Can you copy out every one of the following items word for word, changing nothing?

Data taken from a collection:
********
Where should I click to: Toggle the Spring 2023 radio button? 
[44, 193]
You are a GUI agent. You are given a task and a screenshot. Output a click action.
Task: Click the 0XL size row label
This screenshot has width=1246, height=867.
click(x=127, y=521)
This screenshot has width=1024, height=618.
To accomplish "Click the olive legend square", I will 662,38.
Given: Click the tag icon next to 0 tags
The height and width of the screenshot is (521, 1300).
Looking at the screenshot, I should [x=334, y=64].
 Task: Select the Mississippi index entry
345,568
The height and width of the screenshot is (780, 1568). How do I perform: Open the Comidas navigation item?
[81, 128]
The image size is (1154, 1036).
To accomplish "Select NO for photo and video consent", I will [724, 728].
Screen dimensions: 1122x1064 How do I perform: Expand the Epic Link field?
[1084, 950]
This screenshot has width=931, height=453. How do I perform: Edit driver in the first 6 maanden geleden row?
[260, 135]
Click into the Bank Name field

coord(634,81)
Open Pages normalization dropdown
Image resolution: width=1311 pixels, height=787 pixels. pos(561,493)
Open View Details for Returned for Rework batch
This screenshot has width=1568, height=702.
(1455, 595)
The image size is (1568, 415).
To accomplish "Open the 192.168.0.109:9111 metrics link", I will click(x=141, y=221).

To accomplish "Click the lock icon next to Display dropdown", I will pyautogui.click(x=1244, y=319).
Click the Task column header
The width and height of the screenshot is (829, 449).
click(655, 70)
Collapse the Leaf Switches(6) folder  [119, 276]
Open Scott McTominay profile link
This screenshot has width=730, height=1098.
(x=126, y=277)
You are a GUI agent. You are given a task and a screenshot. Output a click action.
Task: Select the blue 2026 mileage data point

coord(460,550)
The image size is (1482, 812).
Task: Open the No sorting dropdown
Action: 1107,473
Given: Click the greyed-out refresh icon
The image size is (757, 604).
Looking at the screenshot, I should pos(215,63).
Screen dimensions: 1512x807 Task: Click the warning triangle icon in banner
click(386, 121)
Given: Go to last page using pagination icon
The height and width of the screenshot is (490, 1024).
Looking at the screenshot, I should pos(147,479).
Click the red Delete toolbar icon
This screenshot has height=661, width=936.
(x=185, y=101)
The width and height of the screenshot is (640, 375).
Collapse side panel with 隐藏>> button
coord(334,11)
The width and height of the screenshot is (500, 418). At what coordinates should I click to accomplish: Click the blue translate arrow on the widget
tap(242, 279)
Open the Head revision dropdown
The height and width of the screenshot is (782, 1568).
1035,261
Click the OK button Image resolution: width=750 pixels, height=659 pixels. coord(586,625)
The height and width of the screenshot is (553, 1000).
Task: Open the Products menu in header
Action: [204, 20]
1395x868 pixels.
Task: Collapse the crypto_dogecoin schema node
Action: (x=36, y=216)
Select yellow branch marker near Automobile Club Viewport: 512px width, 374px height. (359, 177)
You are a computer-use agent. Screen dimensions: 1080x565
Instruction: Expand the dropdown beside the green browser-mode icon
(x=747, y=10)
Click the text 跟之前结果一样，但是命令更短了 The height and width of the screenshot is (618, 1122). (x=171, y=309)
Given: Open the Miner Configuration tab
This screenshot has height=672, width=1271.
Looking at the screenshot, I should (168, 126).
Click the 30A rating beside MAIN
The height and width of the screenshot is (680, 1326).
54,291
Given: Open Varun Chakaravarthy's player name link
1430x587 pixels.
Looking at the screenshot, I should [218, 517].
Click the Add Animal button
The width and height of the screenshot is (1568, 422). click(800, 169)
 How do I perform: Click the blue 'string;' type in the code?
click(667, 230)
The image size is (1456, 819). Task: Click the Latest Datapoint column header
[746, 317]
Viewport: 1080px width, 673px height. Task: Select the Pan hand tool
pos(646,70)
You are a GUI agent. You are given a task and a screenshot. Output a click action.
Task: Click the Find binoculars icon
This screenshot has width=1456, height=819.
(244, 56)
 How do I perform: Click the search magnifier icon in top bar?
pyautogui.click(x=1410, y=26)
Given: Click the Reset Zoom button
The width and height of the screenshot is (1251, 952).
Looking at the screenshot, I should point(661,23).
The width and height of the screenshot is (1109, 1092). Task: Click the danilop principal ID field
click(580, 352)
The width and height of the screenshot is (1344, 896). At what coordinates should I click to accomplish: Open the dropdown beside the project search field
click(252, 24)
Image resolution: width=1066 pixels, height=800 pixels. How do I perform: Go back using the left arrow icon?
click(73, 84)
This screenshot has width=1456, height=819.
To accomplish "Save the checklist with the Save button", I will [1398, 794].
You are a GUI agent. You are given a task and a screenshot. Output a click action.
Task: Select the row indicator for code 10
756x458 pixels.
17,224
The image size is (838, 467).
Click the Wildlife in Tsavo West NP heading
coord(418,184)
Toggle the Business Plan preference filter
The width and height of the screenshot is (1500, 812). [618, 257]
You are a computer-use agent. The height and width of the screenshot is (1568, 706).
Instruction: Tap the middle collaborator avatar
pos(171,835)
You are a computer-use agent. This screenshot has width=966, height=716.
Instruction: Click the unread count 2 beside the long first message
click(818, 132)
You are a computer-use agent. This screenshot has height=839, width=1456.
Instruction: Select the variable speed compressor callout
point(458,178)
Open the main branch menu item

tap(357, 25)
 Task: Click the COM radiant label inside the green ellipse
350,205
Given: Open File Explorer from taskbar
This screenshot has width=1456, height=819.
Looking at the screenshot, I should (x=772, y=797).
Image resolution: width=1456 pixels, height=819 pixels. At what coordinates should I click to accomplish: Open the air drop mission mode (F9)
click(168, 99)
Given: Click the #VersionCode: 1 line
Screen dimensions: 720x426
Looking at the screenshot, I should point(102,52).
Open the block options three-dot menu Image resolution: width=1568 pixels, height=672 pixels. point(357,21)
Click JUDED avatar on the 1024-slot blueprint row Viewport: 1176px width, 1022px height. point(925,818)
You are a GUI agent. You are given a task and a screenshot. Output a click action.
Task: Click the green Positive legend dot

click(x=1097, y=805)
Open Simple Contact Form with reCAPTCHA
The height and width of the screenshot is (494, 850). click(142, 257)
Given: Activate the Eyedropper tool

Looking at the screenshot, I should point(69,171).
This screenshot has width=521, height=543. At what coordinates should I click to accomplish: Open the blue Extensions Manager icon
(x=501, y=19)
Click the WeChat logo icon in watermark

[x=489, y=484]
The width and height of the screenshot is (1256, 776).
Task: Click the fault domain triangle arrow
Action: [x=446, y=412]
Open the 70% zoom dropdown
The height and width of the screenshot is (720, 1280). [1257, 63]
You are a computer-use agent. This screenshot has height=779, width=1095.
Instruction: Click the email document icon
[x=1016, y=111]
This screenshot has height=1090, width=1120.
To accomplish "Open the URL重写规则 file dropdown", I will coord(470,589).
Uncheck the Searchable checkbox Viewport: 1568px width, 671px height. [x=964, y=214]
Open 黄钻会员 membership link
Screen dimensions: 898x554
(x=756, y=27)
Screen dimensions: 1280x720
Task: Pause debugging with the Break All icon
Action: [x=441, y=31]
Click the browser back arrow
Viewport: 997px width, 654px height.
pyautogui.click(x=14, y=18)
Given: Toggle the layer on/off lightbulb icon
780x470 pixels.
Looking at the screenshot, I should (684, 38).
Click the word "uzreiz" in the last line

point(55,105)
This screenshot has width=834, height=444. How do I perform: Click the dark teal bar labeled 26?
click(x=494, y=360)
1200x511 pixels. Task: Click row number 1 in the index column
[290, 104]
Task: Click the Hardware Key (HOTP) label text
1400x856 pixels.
********
Reply:
Where should I click to: Toggle the Spring 2023 radio button? 
[44, 193]
You are a GUI agent. You are given a task and a screenshot. Output a click action.
Task: Click the 0XL size row label
This screenshot has width=1246, height=867.
click(x=127, y=521)
This screenshot has width=1024, height=618.
To accomplish "Click the olive legend square", I will 662,38.
Given: Click the tag icon next to 0 tags
The height and width of the screenshot is (521, 1300).
Looking at the screenshot, I should [x=334, y=64].
 Task: Select the Mississippi index entry
345,568
The height and width of the screenshot is (780, 1568). How do I perform: Open the Comidas navigation item?
[81, 128]
The image size is (1154, 1036).
To accomplish "Select NO for photo and video consent", I will [724, 728].
Screen dimensions: 1122x1064 How do I perform: Expand the Epic Link field?
[1084, 950]
This screenshot has width=931, height=453. How do I perform: Edit driver in the first 6 maanden geleden row?
[260, 135]
Click into the Bank Name field

coord(634,81)
Open Pages normalization dropdown
Image resolution: width=1311 pixels, height=787 pixels. pos(561,493)
Open View Details for Returned for Rework batch
This screenshot has width=1568, height=702.
(1455, 595)
The image size is (1568, 415).
To accomplish "Open the 192.168.0.109:9111 metrics link", I will click(x=141, y=221).

To accomplish "Click the lock icon next to Display dropdown", I will pyautogui.click(x=1244, y=319).
Click the Task column header
The width and height of the screenshot is (829, 449).
click(655, 70)
Collapse the Leaf Switches(6) folder  [119, 276]
Open Scott McTominay profile link
This screenshot has width=730, height=1098.
(x=126, y=277)
You are a GUI agent. You are given a task and a screenshot. Output a click action.
Task: Select the blue 2026 mileage data point

coord(460,550)
The image size is (1482, 812).
Task: Open the No sorting dropdown
Action: 1107,473
Given: Click the greyed-out refresh icon
The image size is (757, 604).
Looking at the screenshot, I should pos(215,63).
Screen dimensions: 1512x807 Task: Click the warning triangle icon in banner
click(386, 121)
Given: Go to last page using pagination icon
The height and width of the screenshot is (490, 1024).
Looking at the screenshot, I should pos(147,479).
Click the red Delete toolbar icon
This screenshot has height=661, width=936.
(x=185, y=101)
The width and height of the screenshot is (640, 375).
Collapse side panel with 隐藏>> button
coord(334,11)
The width and height of the screenshot is (500, 418). At what coordinates should I click to accomplish: Click the blue translate arrow on the widget
tap(242, 279)
Open the Head revision dropdown
The height and width of the screenshot is (782, 1568).
1035,261
Click the OK button Image resolution: width=750 pixels, height=659 pixels. coord(586,625)
The height and width of the screenshot is (553, 1000).
Task: Open the Products menu in header
Action: [204, 20]
1395x868 pixels.
Task: Collapse the crypto_dogecoin schema node
Action: (x=36, y=216)
Select yellow branch marker near Automobile Club Viewport: 512px width, 374px height. (359, 177)
You are a computer-use agent. Screen dimensions: 1080x565
Instruction: Expand the dropdown beside the green browser-mode icon
(x=747, y=10)
Click the text 跟之前结果一样，但是命令更短了 The height and width of the screenshot is (618, 1122). (x=171, y=309)
Given: Open the Miner Configuration tab
This screenshot has height=672, width=1271.
Looking at the screenshot, I should (168, 126).
Click the 30A rating beside MAIN
The height and width of the screenshot is (680, 1326).
54,291
Given: Open Varun Chakaravarthy's player name link
1430x587 pixels.
Looking at the screenshot, I should [218, 517].
Click the Add Animal button
The width and height of the screenshot is (1568, 422). click(800, 169)
 How do I perform: Click the blue 'string;' type in the code?
click(667, 230)
The image size is (1456, 819). Task: Click the Latest Datapoint column header
[746, 317]
Viewport: 1080px width, 673px height. Task: Select the Pan hand tool
pos(646,70)
You are a GUI agent. You are given a task and a screenshot. Output a click action.
Task: Click the Find binoculars icon
This screenshot has width=1456, height=819.
(244, 56)
 How do I perform: Click the search magnifier icon in top bar?
pyautogui.click(x=1410, y=26)
Given: Click the Reset Zoom button
The width and height of the screenshot is (1251, 952).
Looking at the screenshot, I should point(661,23).
The width and height of the screenshot is (1109, 1092). Task: Click the danilop principal ID field
click(580, 352)
The width and height of the screenshot is (1344, 896). At what coordinates should I click to accomplish: Open the dropdown beside the project search field
click(252, 24)
Image resolution: width=1066 pixels, height=800 pixels. How do I perform: Go back using the left arrow icon?
click(73, 84)
This screenshot has width=1456, height=819.
To accomplish "Save the checklist with the Save button", I will [1398, 794].
You are a GUI agent. You are given a task and a screenshot. Output a click action.
Task: Select the row indicator for code 10
756x458 pixels.
17,224
The image size is (838, 467).
Click the Wildlife in Tsavo West NP heading
coord(418,184)
Toggle the Business Plan preference filter
The width and height of the screenshot is (1500, 812). [618, 257]
You are a computer-use agent. The height and width of the screenshot is (1568, 706).
Instruction: Tap the middle collaborator avatar
pos(171,835)
You are a computer-use agent. This screenshot has width=966, height=716.
Instruction: Click the unread count 2 beside the long first message
click(818, 132)
You are a computer-use agent. This screenshot has height=839, width=1456.
Instruction: Select the variable speed compressor callout
point(458,178)
Open the main branch menu item

tap(357, 25)
 Task: Click the COM radiant label inside the green ellipse
350,205
Given: Open File Explorer from taskbar
This screenshot has width=1456, height=819.
Looking at the screenshot, I should (x=772, y=797).
Image resolution: width=1456 pixels, height=819 pixels. At what coordinates should I click to accomplish: Open the air drop mission mode (F9)
click(168, 99)
Given: Click the #VersionCode: 1 line
Screen dimensions: 720x426
Looking at the screenshot, I should point(102,52).
Open the block options three-dot menu Image resolution: width=1568 pixels, height=672 pixels. point(357,21)
Click JUDED avatar on the 1024-slot blueprint row Viewport: 1176px width, 1022px height. point(925,818)
You are a GUI agent. You are given a task and a screenshot. Output a click action.
Task: Click the green Positive legend dot

click(x=1097, y=805)
Open Simple Contact Form with reCAPTCHA
The height and width of the screenshot is (494, 850). click(142, 257)
Given: Activate the Eyedropper tool

Looking at the screenshot, I should point(69,171).
This screenshot has width=521, height=543. At what coordinates should I click to accomplish: Open the blue Extensions Manager icon
(x=501, y=19)
Click the WeChat logo icon in watermark

[x=489, y=484]
The width and height of the screenshot is (1256, 776).
Task: Click the fault domain triangle arrow
Action: [x=446, y=412]
Open the 70% zoom dropdown
The height and width of the screenshot is (720, 1280). [1257, 63]
You are a computer-use agent. This screenshot has height=779, width=1095.
Instruction: Click the email document icon
[x=1016, y=111]
This screenshot has height=1090, width=1120.
To accomplish "Open the URL重写规则 file dropdown", I will coord(470,589).
Uncheck the Searchable checkbox Viewport: 1568px width, 671px height. [x=964, y=214]
Open 黄钻会员 membership link
Screen dimensions: 898x554
(x=756, y=27)
Screen dimensions: 1280x720
Task: Pause debugging with the Break All icon
Action: [x=441, y=31]
Click the browser back arrow
Viewport: 997px width, 654px height.
pyautogui.click(x=14, y=18)
Given: Toggle the layer on/off lightbulb icon
780x470 pixels.
Looking at the screenshot, I should (684, 38).
Click the word "uzreiz" in the last line

point(55,105)
This screenshot has width=834, height=444. How do I perform: Click the dark teal bar labeled 26?
click(x=494, y=360)
1200x511 pixels. Task: Click row number 1 in the index column
[290, 104]
Task: Click the Hardware Key (HOTP) label text
1400x856 pixels.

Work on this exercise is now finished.